#### [Passage for review]
◇ ◇ ◇ ◇ ◇ ◇ ◇

In some cases at least 70%, 80%, 90%, 95%, 99% or 100% of the barcode sequences are not endogenous genomic sequence of the cells (i.e. the barcodes are non-naturally occurring sequence for the barcoded cells). In particular, the population of cells may be of one or more taxonomic species and the barcode sequences are not found in the endogenous genomic sequence of said one or more taxonomic species. In some cases, the maximum sequence identity between the barcode sequence of each barcoded cell and any endogenous genomic sequence of said barcoded cell is 30%, 40%, 50%, 60%, 70%, 80%, 90%, or 95% calculated over the full-length of the barcode sequence.

In some cases the barcodes introduced into the cells comprise a protospacer adjacent motif (PAM) sequence immediately downstream (i.e. 3′) of the barcode sequence.

In some cases providing the population of cells with the barcode library also comprises providing the cells with a selector gene downstream of the barcode, the selector gene encoding a selectable marker. In particular, the selector gene may encode a fluorescent protein, an antibiotic resistance protein or a cytotoxic protein.

In some cases the selector gene is separated from said barcode sequence by a spacer sequence.

In some cases the selector gene is out-of-frame.

In some cases, said barcode may be downstream of a constitutively expressed transgene. In certain embodiments one or more selector genes may be downstream of the barcode and may be placed out-of-frame (e.g. in a −1 reading frame) relative to the constitutively expressed transgene. In some embodiments a stop codon is present downstream of the barcode, but upstream of the one or more selector genes, the stop codon being in-frame with said constitutively expressed transgene. Prior to action of a barcode-targeting CRISPR-Cas system, the stop codon prevents translation of the downstream one or more selector genes. However, a CRISPR-mediated edit, e.g. a 1, 4, 7, etc, b.p. deletion brings the stop codon out-of-frame, resulting in expression of said one or more downstream selector genes which are brought in-frame by the CRISPR-mediated edit. It is thought that this approach minimises the effects of multiple ATG translation initiation codons, which if present could result in 5′ truncated proteins as a result of translation initiation at internal ATGs.

◇ ◇ ◇ ◇ ◇ ◇ ◇

#### [Data to examine]
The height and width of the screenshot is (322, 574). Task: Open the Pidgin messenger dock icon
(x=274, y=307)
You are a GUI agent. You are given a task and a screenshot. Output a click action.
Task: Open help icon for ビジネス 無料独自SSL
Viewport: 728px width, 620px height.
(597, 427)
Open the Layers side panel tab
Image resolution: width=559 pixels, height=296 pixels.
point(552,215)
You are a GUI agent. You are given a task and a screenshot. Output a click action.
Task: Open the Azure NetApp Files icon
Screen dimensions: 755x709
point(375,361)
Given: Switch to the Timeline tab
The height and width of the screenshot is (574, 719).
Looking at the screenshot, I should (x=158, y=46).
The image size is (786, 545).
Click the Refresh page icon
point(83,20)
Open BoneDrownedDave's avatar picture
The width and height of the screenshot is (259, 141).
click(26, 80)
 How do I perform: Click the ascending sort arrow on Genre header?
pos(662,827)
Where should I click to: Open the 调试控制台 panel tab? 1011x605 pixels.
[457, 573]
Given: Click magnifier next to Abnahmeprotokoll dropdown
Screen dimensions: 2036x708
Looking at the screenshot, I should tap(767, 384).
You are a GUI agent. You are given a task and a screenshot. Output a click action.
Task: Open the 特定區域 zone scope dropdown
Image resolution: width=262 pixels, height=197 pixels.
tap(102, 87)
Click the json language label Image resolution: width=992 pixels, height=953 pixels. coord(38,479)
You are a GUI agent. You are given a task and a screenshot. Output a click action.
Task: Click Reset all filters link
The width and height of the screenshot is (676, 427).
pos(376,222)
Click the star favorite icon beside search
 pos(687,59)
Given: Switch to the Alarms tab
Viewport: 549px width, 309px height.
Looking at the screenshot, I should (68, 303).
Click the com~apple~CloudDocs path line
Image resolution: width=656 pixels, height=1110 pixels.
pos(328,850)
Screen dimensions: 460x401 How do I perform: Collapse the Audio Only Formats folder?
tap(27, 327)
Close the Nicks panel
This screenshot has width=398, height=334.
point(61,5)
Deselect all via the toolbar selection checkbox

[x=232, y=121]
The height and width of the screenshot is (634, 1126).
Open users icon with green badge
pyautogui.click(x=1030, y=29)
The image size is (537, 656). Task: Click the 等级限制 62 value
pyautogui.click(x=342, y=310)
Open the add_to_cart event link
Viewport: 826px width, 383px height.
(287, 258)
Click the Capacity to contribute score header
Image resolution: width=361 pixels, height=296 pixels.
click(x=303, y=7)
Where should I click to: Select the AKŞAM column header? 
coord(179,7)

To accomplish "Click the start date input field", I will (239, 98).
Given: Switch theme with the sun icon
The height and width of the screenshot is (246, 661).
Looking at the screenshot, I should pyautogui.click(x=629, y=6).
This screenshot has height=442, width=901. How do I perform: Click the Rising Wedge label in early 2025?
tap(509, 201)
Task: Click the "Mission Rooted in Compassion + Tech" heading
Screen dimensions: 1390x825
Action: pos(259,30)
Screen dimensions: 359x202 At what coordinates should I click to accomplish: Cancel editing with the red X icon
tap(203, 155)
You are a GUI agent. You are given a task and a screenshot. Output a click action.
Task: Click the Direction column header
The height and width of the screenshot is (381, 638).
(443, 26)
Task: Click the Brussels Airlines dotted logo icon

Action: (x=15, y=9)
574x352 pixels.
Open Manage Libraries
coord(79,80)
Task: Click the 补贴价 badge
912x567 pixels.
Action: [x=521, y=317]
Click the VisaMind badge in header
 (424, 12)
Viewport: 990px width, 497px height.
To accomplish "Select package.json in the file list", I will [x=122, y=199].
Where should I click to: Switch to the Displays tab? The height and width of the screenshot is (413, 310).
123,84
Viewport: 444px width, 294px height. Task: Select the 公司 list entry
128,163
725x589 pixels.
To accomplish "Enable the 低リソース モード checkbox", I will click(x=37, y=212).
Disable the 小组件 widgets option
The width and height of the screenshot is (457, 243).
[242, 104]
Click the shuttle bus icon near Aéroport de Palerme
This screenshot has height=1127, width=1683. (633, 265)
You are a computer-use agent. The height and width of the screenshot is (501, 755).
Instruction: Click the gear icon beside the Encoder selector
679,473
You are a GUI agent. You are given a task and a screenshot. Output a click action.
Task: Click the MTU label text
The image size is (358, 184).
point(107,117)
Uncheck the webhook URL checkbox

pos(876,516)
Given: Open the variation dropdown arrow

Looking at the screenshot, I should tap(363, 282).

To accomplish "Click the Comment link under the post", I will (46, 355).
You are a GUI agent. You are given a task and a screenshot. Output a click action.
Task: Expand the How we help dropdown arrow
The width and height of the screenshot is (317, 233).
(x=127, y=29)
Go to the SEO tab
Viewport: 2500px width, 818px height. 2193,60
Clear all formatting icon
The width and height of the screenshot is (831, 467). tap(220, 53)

◇ ◇ ◇ ◇ ◇ ◇ ◇

Pick up the passage on barcoded cells and selector genes after its last sentence and keep writing the next part. You can skip the records; they aren't needed.

#### [Task response]
In some cases, there may be provided a second barcode downstream of the first barcode, for example, downstream of the one or more selector genes. The second barcode may be different from the first barcode. In particular, the second barcode may comprise a sequencing barcode, such as a single cell sequencing barcode (e.g. a 10× Genomics single cell sequencing barcode). Optionally, a polyadenylation (polyA) sequence (e.g. bovine growth hormone polyadenylation signal) may be provided downstream, e.g., immediately downstream of the sequencing barcode. The PolyA sequence facilitates single cell sequencing of the sequencing barcode. This allows smartcodes corresponding to each single cell transcriptional profile to be ascertained.

In some cases infecting the population of cells with the barcode library also provides the cells with at least a second selector gene downstream of the barcode, the at least second selector gene encoding a second selectable marker. The second selector gene may be out-of-frame. In particular, the second selector gene may be in the same reading frame as the first selector gene. In some cases the second selector gene encodes an enzyme that confers sensitivity to a cytotoxic drug (e.g. cytosine deaminase, which confers sensitivity to 5-fluorocytosine, Thymidine kinase and the drug ganciclovir or the gene encoding the diphtheria toxin receptor and the diphtheria toxin as the cytotoxic drug).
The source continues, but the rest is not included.